Task description:
Repeat each record exactly, skipping the pictures.

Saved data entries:

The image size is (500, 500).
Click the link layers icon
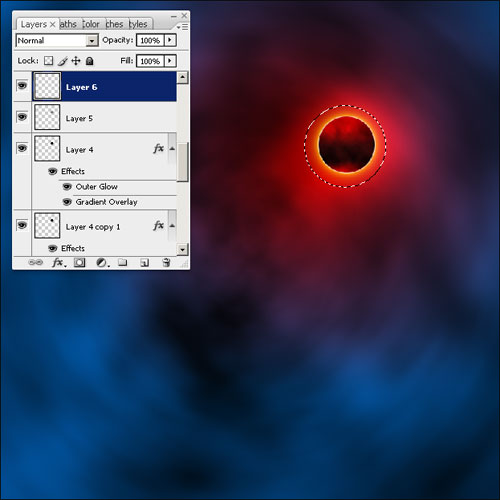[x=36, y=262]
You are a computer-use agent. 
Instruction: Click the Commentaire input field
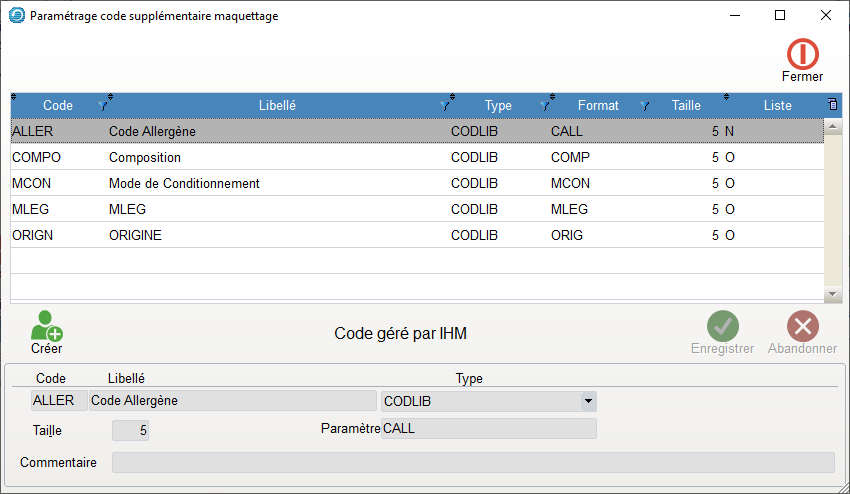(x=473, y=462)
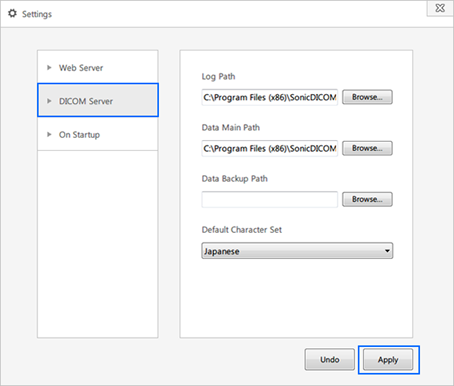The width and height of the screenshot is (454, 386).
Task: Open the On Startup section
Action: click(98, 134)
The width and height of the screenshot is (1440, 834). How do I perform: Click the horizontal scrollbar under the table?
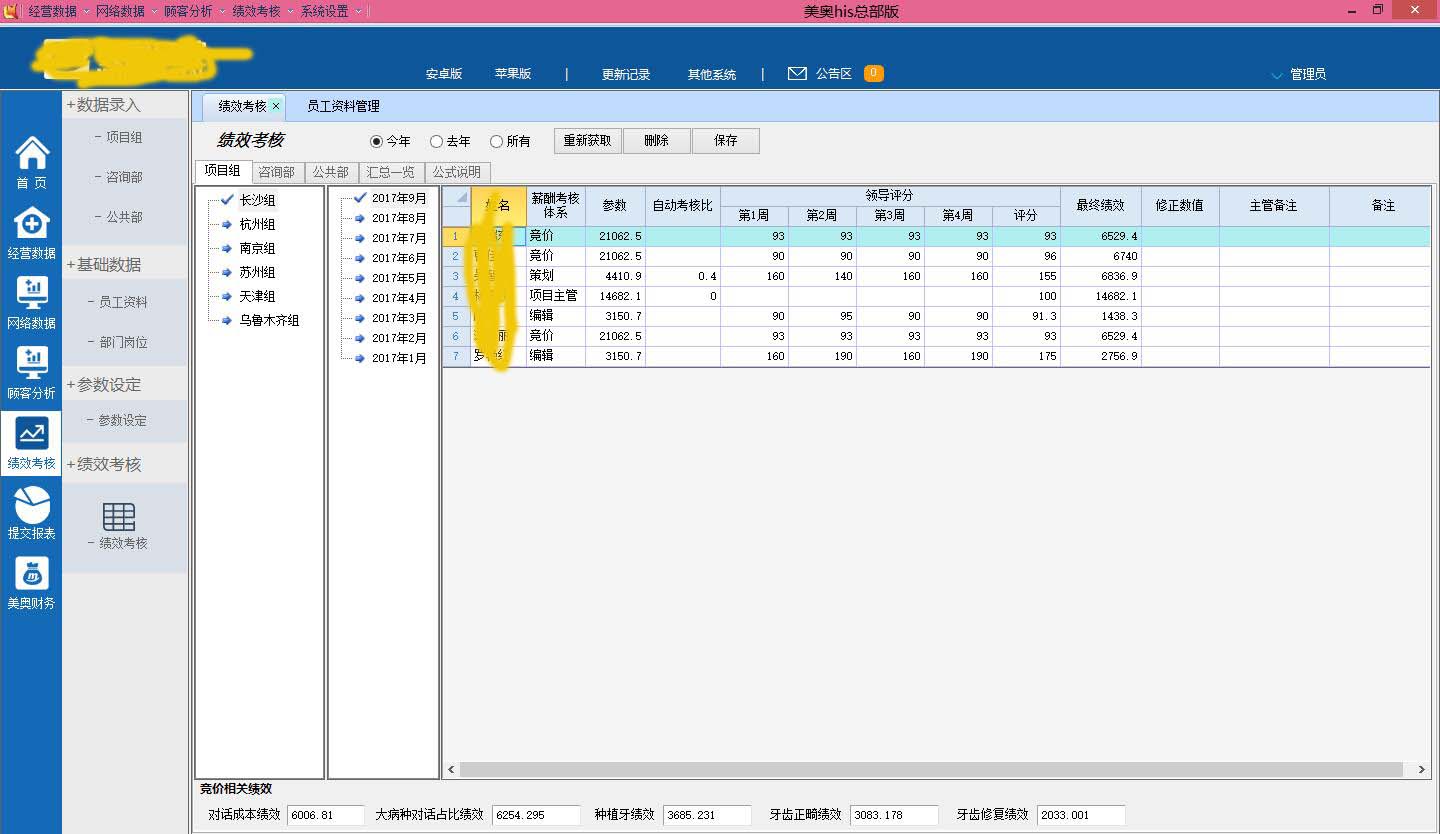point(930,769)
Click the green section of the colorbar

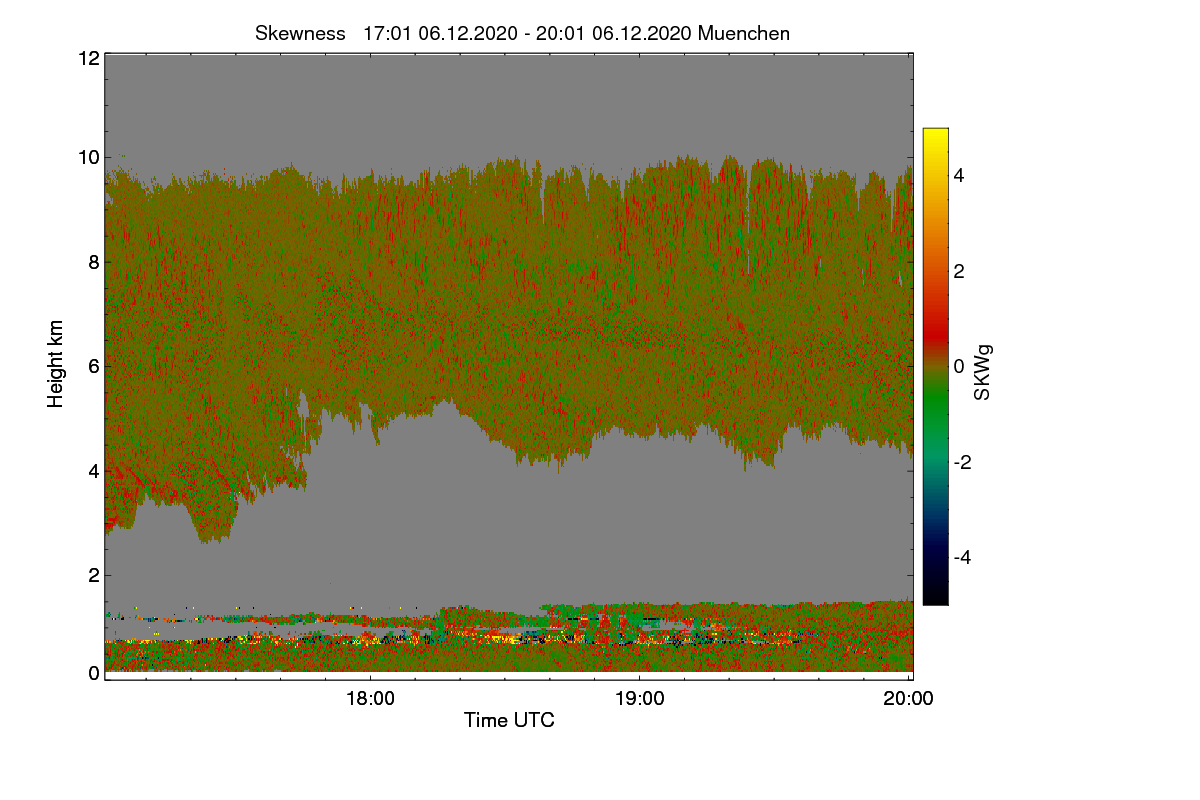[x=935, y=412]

Response area:
The image size is (500, 500).
Click the link layers icon
[x=36, y=262]
You are a computer-use agent. 
Instruction: Click the Commentaire input field
(x=473, y=462)
The width and height of the screenshot is (454, 386).
Task: Open the On Startup section
Action: click(98, 134)
The width and height of the screenshot is (1440, 834). How do I perform: Click the horizontal scrollbar under the table?
point(930,769)
Click the green section of the colorbar

[x=935, y=412]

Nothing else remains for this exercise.